(What to produce): Copy everything in the listing from the line containing "You are a computer-use agent. The width" down to the line containing "Action: [x=351, y=191]", swapping "Eraser" for "Pencil" and changing nothing else.

# start of Material provided

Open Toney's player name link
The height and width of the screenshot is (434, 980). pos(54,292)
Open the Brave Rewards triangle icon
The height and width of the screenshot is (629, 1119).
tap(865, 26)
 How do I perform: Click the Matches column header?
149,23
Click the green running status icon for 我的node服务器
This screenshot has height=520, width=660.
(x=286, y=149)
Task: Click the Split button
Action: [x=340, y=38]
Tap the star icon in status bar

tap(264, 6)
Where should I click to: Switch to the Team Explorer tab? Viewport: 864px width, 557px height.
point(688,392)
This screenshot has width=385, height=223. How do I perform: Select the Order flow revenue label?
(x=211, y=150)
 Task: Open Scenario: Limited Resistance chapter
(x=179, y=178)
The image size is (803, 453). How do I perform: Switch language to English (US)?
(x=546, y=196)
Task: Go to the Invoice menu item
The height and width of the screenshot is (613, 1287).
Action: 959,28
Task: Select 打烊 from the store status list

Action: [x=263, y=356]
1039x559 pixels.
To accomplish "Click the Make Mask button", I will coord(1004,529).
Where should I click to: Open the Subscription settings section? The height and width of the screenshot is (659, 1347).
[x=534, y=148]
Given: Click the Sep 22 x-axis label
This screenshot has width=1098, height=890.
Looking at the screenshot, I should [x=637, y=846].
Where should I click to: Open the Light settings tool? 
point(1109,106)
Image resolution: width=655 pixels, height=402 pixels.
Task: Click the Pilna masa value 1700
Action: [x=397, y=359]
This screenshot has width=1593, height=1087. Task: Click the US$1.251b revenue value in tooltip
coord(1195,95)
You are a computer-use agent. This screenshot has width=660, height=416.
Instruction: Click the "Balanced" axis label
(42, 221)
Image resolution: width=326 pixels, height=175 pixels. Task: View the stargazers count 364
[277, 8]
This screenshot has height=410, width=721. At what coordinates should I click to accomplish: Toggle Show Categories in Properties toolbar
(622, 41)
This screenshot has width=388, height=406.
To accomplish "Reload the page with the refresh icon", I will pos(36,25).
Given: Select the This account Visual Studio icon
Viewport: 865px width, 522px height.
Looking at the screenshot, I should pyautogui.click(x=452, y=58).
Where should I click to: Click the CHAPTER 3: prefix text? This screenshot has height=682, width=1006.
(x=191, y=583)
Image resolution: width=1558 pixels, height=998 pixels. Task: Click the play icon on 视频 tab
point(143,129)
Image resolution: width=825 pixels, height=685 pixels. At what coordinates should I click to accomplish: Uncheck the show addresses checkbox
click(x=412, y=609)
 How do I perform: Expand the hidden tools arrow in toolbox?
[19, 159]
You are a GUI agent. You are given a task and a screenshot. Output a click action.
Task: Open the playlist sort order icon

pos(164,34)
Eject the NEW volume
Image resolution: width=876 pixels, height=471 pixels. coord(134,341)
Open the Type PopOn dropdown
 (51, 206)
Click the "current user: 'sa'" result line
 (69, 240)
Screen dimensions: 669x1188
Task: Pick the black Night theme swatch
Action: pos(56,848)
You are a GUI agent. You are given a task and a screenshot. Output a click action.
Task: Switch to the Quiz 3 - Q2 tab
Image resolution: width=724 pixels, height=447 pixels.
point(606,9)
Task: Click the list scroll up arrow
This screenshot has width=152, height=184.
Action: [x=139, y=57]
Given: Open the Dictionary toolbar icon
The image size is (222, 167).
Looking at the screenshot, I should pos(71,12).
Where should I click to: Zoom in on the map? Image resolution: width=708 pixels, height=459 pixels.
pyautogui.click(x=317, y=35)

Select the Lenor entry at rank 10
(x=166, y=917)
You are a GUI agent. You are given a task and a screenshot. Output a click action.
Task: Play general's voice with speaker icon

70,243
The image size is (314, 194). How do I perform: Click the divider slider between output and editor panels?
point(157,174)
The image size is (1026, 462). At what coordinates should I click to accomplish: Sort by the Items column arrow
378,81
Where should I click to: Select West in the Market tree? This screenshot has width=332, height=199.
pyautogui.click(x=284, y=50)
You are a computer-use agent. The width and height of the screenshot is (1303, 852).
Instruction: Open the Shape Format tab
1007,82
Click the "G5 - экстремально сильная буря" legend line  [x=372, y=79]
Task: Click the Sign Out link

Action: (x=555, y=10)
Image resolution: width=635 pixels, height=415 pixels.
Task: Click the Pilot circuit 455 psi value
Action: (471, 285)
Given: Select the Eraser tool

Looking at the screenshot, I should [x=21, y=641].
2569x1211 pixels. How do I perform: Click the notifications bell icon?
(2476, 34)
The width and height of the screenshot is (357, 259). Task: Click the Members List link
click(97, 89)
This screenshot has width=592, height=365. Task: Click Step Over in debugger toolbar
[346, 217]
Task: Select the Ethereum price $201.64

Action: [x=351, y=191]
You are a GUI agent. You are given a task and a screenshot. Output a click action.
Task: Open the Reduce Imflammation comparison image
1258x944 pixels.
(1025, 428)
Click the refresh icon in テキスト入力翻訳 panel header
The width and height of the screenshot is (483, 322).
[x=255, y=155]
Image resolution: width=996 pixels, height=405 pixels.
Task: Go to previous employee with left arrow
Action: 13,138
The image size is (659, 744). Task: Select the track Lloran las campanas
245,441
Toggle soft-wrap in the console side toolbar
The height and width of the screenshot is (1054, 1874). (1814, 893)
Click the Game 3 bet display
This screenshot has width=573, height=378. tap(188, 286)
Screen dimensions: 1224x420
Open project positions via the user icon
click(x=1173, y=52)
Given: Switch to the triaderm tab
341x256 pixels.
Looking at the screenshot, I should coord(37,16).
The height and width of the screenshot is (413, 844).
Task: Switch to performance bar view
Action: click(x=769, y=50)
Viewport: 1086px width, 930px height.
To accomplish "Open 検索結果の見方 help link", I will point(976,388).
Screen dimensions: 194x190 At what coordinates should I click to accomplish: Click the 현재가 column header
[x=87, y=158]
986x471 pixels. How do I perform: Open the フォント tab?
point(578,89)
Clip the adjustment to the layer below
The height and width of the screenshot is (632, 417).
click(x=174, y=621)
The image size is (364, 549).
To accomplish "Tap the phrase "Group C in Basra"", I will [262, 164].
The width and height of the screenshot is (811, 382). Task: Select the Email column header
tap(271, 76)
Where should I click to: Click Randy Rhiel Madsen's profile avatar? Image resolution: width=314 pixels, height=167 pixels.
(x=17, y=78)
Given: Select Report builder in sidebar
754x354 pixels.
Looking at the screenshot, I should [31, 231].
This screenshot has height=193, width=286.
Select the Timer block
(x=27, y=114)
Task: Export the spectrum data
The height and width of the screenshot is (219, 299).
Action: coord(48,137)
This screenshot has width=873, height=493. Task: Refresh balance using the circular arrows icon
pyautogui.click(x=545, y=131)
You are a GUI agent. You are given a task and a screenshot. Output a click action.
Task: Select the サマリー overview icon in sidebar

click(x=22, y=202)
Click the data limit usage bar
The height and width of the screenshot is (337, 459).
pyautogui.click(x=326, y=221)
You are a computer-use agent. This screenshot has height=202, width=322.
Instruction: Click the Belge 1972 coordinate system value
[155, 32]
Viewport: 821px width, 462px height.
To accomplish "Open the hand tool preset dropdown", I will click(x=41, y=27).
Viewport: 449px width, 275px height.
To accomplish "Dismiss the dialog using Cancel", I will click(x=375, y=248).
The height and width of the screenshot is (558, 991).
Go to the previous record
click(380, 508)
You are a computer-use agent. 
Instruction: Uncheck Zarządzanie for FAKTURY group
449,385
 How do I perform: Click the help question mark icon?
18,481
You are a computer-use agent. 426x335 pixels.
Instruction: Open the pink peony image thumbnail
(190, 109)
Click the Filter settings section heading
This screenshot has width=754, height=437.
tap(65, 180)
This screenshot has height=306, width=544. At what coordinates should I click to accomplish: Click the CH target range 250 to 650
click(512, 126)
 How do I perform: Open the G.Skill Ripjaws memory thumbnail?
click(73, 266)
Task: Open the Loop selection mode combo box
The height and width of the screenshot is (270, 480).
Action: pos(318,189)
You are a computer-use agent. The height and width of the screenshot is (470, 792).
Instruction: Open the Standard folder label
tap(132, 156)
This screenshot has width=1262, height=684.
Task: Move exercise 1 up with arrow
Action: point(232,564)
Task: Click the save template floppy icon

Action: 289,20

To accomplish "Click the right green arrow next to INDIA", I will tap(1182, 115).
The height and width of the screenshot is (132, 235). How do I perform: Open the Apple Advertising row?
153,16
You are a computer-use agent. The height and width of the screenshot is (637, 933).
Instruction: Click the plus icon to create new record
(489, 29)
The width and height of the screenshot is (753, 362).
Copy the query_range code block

# end of Material provided

(Written response):
You are a computer-use agent. The width and height of the screenshot is (1303, 852).
Instruction: Open the Shape Format tab
1007,82
Click the "G5 - экстремально сильная буря" legend line  [x=372, y=79]
Task: Click the Sign Out link

Action: (x=555, y=10)
Image resolution: width=635 pixels, height=415 pixels.
Task: Click the Pilot circuit 455 psi value
Action: (471, 285)
Given: Select the Pencil tool

Looking at the screenshot, I should [x=21, y=641].
2569x1211 pixels. How do I perform: Click the notifications bell icon?
(2476, 34)
The width and height of the screenshot is (357, 259). Task: Click the Members List link
click(97, 89)
This screenshot has width=592, height=365. Task: Click Step Over in debugger toolbar
[346, 217]
Task: Select the Ethereum price $201.64

Action: [x=351, y=191]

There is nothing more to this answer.